Warner Music Group Corporation (WMG) is a global music company with a broad roster of performers, including Ed Sheeran, The Rolling Stones, Bruno Mars, and Harry Styles. The firm has a long history, stretching all the way back to 1892 when it was created as an American subsidiary of the British music corporation HMV.


WMG is now a publicly listed firm worth more than $21 billion. It is financially sound, with yearly sales exceeding $5.3 billion and profits over $304 million.


The music library is one of WMG's most valuable assets. The company's catalog totals more than two million songs, and it maintains a significant presence in both the recorded music and publishing industries. Additionally, WMG is building its digital business, with over 50 million monthly active users across its streaming platforms. Global recorded music income is anticipated to reach $23.5 billion in 2023.


WMG is well-positioned to gain from this expansion, given its vast portfolio, diverse roster of artists, and expanding digital business.

10. IHeartMedia

IHeartMedia, formerly known as Clear Channel, is the largest operator of broadcast radio stations in the United States.
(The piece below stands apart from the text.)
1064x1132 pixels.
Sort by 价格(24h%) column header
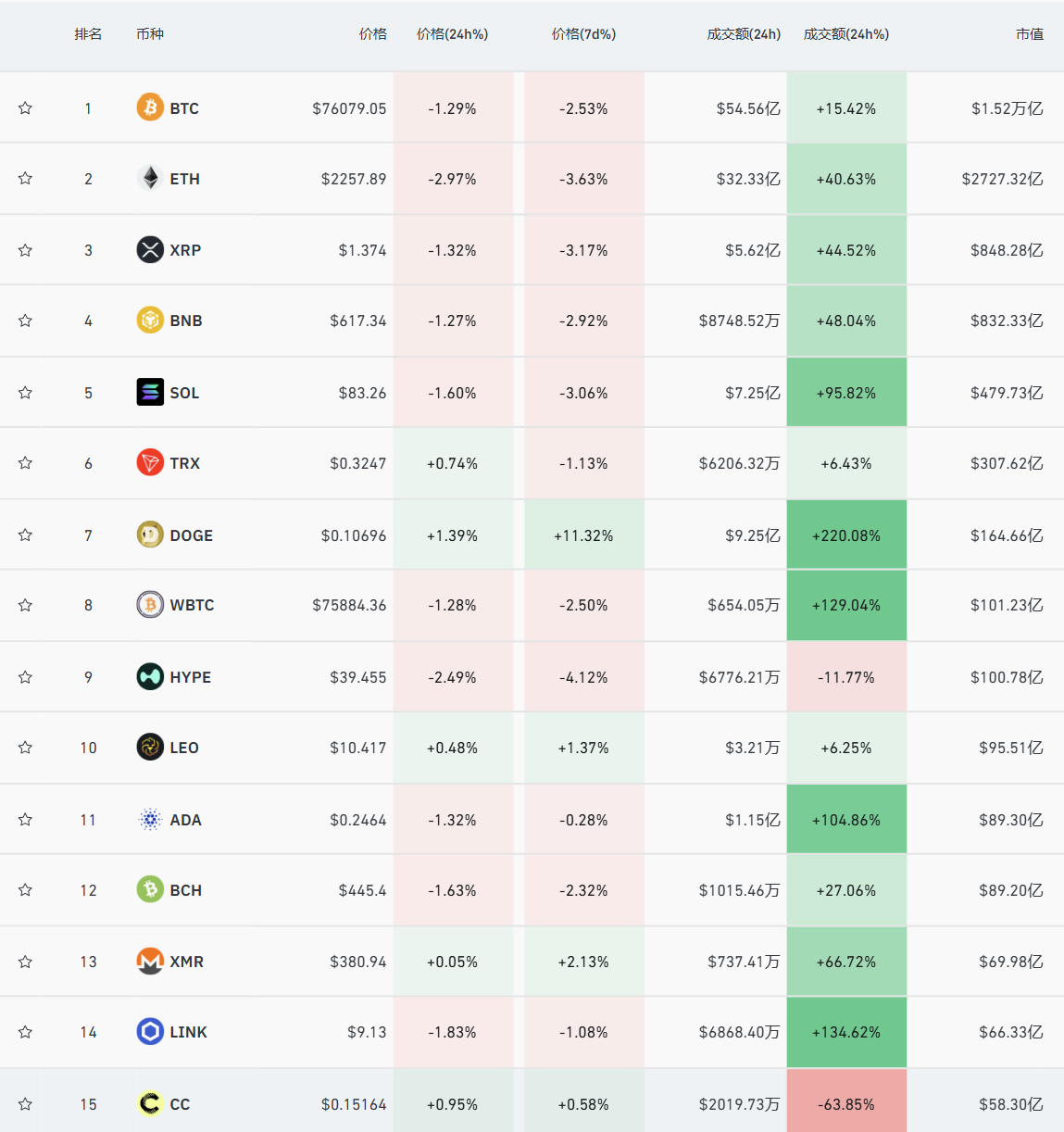[x=452, y=34]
It ended 2020 with 244 AM and 614 FM stations with the most No. 1 stations in the top markets, including 28 top-ranked stations in the top 50 cities. Additionally, IHeartMedia owns IHeartRadio, a digital audio streaming service that provides customers with access to both streaming music and digital radio station feeds.
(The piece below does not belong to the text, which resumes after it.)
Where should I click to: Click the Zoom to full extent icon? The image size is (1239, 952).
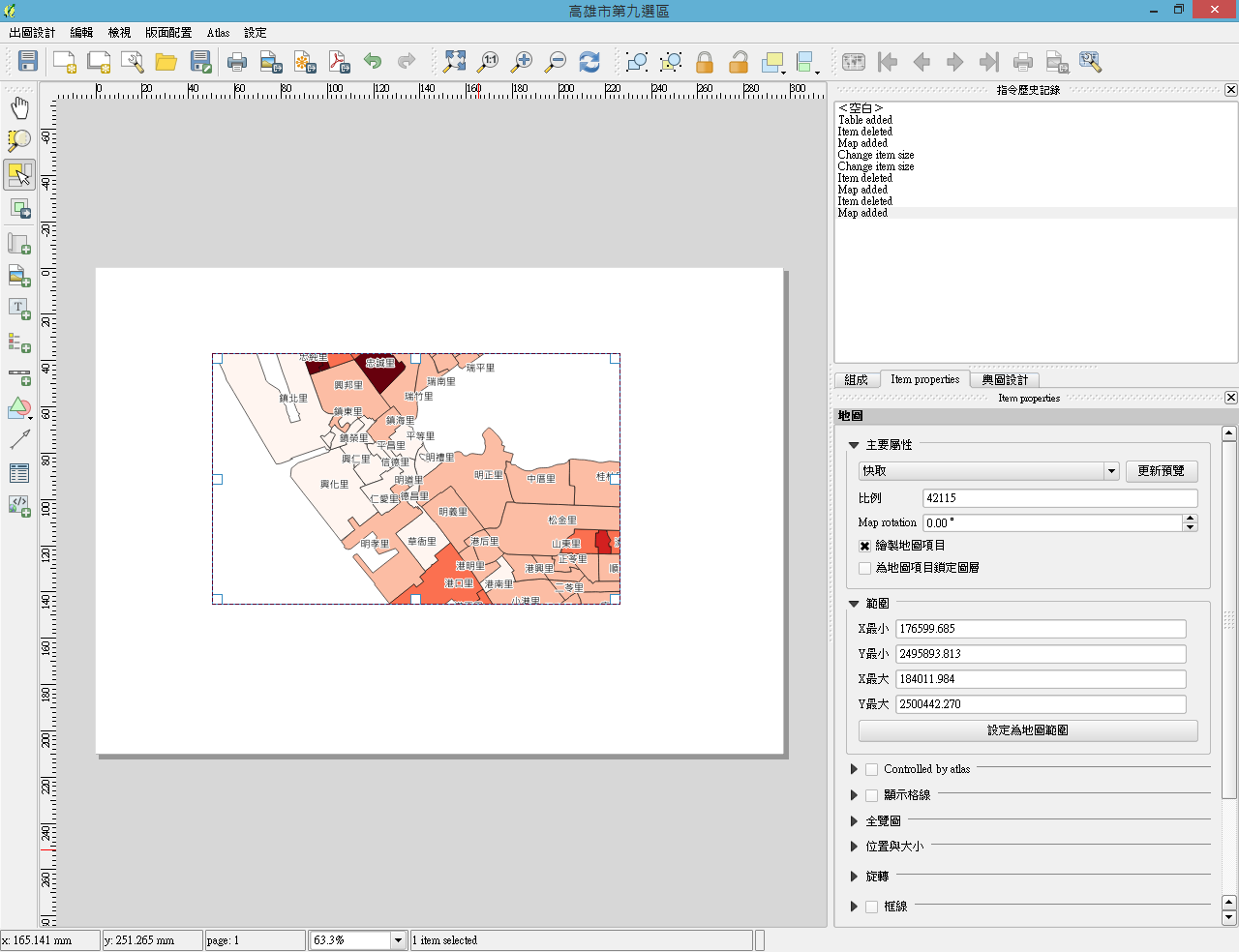454,62
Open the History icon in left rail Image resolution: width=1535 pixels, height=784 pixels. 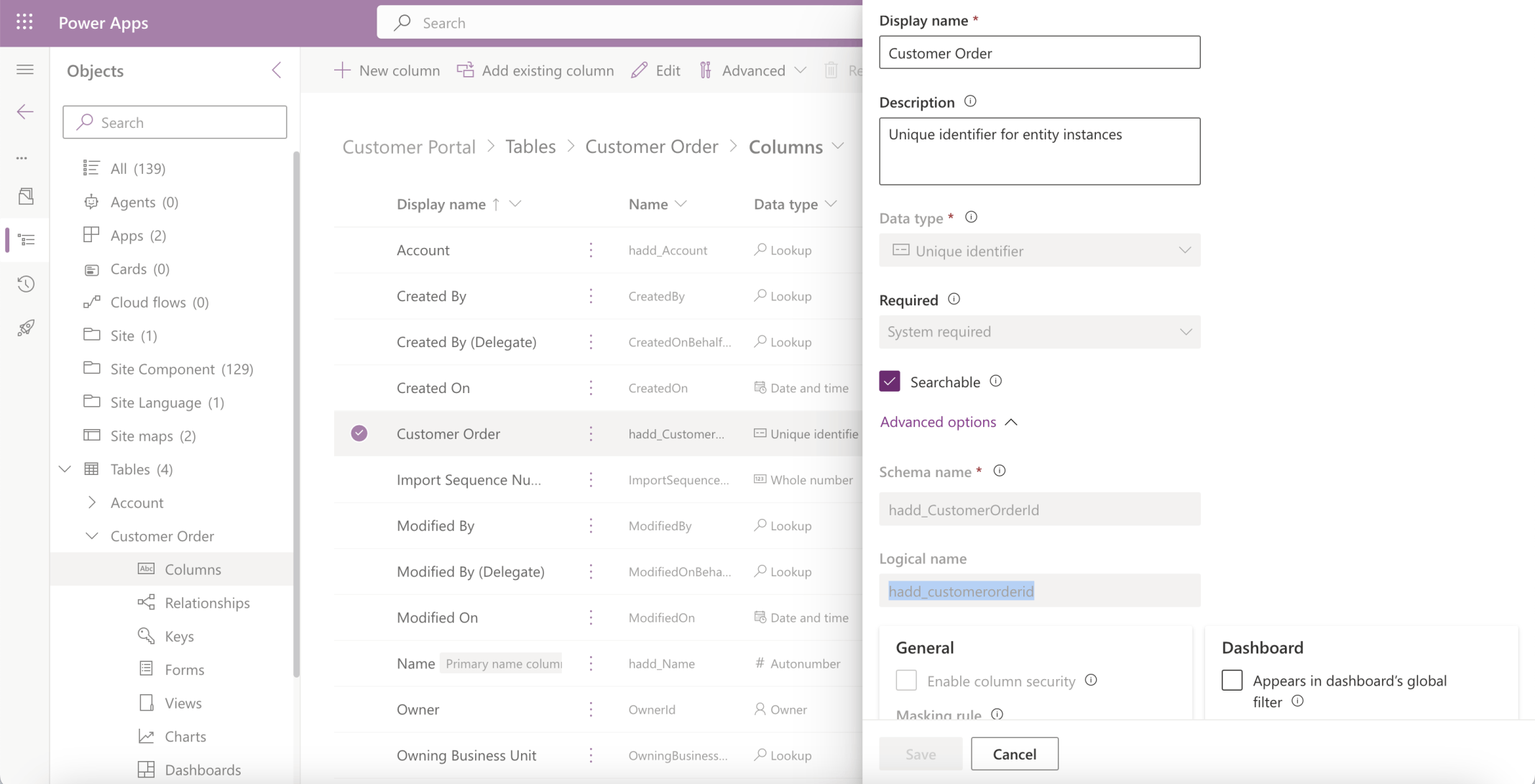[x=26, y=284]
The company's principal source of income is broadcast advertising. As a business reliant on vehicle commuters, advertising income fell precipitously during the pandemic but has virtually recovered to pre-pandemic levels. The company's advertising approach has historically been very successful, and its reach offers it a competitive edge since IHeartMedia can offer advertisers the greatest exposure on the radio by far.


While the recent rebound is encouraging, the firm faces substantial long-term competitive risks from digital rivals and even remote employment that eliminates commute time.

11. Sony (SNE)

In the first six months of 2020, Sony's music business made 416.8 million yen (US$4 billion). This accounted for around 10% of the company's total revenue until the end of September. In the first two quarters, the company's Game & Network Services sector, which includes the Sony PlayStation property, accounted for 22% of total revenue.


These figures are anticipated to increase in the second half of the year as customer interest in the PlayStation 5 continues to grow. The new system has been so favorably welcomed that its stock had surpassed 10,000 yen for the first time since 2001 when the PlayStation 2 launched.


According to current sales estimates, the PlayStation 5 is the best-selling system in United States history, both according to units sold and monetary worth. As my InvestorPlace colleague Josh Enomoto noted in late November, Sony pre-sold more PS5 units in the first 12 hours than it did in the first 12 weeks of the PS4.


Due to the fact that its next video game system is a sure thing, its music business will be free to do anything it wants in the coming years.

Final Thoughts

Due to the current growth of the music business, now may be a great time to begin investing in music stocks. There are various options accessible to practically every kind of investor. When selecting stocks for your portfolio, you want to verify that the business is financially stable and has room for growth in the future.

FAQs

Is Investing in Music Stocks a Good Idea?

Historically, music stocks have been excellent investments over recent times of history. Always consider the risk associated with any investment prior to making a purchase.

Can You Invest in Music Stock?

There are various music-related stocks to invest in, ranging from streaming to record labels. Indeed, the industry has seen significant growth, primarily in the proliferation of streaming services.

What Is the World's Largest Music Streaming Platform?

Spotify is presently the largest music streaming service. By the end of 2021, the firm had accumulated over 180 million paying members and 406 million monthly active users. It has a market capitalization of $32.63 billion.